### MATERIAL A PROCESAR

'''

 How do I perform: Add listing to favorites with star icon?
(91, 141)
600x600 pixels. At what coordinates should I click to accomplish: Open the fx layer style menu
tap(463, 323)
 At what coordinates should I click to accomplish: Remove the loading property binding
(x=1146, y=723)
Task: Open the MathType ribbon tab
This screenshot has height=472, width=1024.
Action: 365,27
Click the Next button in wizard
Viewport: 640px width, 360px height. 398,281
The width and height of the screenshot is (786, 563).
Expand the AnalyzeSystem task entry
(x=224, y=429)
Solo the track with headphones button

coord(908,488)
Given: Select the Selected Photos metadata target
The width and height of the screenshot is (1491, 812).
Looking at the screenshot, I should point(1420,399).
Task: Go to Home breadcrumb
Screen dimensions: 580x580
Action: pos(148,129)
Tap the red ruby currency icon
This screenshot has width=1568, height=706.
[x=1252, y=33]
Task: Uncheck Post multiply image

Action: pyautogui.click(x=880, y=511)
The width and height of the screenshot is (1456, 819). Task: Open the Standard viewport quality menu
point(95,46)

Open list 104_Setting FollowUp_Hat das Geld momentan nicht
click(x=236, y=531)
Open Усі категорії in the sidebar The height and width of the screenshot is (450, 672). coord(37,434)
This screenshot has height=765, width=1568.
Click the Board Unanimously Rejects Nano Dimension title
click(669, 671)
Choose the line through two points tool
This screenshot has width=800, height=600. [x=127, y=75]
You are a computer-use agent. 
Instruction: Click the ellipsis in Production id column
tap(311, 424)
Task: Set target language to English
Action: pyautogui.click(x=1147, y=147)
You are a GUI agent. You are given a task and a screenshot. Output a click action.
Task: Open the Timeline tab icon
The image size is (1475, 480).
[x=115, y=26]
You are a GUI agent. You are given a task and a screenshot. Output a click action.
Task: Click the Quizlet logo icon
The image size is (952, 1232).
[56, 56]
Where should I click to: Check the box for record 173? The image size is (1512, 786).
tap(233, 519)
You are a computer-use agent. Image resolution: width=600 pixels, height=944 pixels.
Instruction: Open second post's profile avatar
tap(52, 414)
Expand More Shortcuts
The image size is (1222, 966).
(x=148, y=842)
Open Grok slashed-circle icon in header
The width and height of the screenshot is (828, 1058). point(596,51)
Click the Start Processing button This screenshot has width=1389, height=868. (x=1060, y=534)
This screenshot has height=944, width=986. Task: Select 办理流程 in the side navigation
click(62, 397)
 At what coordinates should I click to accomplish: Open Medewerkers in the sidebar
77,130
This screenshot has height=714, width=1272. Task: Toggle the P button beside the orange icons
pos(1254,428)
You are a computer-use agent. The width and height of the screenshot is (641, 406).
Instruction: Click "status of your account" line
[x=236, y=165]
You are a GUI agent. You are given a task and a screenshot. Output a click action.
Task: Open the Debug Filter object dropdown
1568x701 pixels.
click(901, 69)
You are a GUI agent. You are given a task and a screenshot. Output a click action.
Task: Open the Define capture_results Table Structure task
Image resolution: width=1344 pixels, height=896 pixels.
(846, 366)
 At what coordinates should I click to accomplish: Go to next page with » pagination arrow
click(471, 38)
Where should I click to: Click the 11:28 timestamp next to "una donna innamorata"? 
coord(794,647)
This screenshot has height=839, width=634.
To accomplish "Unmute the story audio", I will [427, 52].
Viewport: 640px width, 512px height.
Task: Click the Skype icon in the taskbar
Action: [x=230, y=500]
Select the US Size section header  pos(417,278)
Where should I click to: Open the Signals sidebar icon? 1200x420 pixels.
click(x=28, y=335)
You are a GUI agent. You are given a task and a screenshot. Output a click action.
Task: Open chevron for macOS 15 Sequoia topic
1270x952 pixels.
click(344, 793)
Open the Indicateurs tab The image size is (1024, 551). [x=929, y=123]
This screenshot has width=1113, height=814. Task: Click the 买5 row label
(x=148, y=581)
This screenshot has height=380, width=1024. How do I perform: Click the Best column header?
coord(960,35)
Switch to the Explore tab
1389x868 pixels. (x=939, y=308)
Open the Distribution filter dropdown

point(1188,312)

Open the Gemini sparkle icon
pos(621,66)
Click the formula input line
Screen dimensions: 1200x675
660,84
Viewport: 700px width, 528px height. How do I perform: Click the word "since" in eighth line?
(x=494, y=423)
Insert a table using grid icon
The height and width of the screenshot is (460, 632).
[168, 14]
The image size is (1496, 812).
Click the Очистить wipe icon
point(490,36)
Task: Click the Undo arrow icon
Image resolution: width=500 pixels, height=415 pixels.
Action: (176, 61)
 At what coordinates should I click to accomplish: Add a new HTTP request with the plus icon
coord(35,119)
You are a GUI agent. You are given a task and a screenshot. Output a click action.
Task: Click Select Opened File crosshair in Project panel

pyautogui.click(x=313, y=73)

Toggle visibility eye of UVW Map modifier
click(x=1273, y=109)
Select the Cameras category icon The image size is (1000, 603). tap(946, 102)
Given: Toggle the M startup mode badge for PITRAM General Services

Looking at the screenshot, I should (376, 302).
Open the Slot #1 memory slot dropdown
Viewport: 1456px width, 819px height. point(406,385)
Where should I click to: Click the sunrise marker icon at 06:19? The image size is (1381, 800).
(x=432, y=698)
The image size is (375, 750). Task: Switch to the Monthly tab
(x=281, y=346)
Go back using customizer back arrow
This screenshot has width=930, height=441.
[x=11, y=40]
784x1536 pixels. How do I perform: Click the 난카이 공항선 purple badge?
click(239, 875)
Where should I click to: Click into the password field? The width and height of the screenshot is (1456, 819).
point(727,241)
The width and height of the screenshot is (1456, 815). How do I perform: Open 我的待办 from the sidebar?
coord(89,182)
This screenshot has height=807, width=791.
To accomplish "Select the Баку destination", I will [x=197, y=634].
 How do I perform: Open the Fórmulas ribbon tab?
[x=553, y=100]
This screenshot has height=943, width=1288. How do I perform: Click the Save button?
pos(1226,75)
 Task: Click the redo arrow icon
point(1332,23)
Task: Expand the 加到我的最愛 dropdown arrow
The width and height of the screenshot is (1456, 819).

'''

### EJERCICIO ESCRITO
Por favor, copia tal cual las filas que van desde la que contiene "Open the Gemini sparkle icon" hasta la que contiene "(x=432, y=698)", ambas incluidas.

### RESULTADO DE LA TAREA
Open the Gemini sparkle icon
pos(621,66)
Click the formula input line
Screen dimensions: 1200x675
660,84
Viewport: 700px width, 528px height. How do I perform: Click the word "since" in eighth line?
(x=494, y=423)
Insert a table using grid icon
The height and width of the screenshot is (460, 632).
[168, 14]
The image size is (1496, 812).
Click the Очистить wipe icon
point(490,36)
Task: Click the Undo arrow icon
Image resolution: width=500 pixels, height=415 pixels.
Action: (176, 61)
 At what coordinates should I click to accomplish: Add a new HTTP request with the plus icon
coord(35,119)
You are a GUI agent. You are given a task and a screenshot. Output a click action.
Task: Click Select Opened File crosshair in Project panel

pyautogui.click(x=313, y=73)

Toggle visibility eye of UVW Map modifier
click(x=1273, y=109)
Select the Cameras category icon The image size is (1000, 603). tap(946, 102)
Given: Toggle the M startup mode badge for PITRAM General Services

Looking at the screenshot, I should (376, 302).
Open the Slot #1 memory slot dropdown
Viewport: 1456px width, 819px height. point(406,385)
Where should I click to: Click the sunrise marker icon at 06:19? The image size is (1381, 800).
(x=432, y=698)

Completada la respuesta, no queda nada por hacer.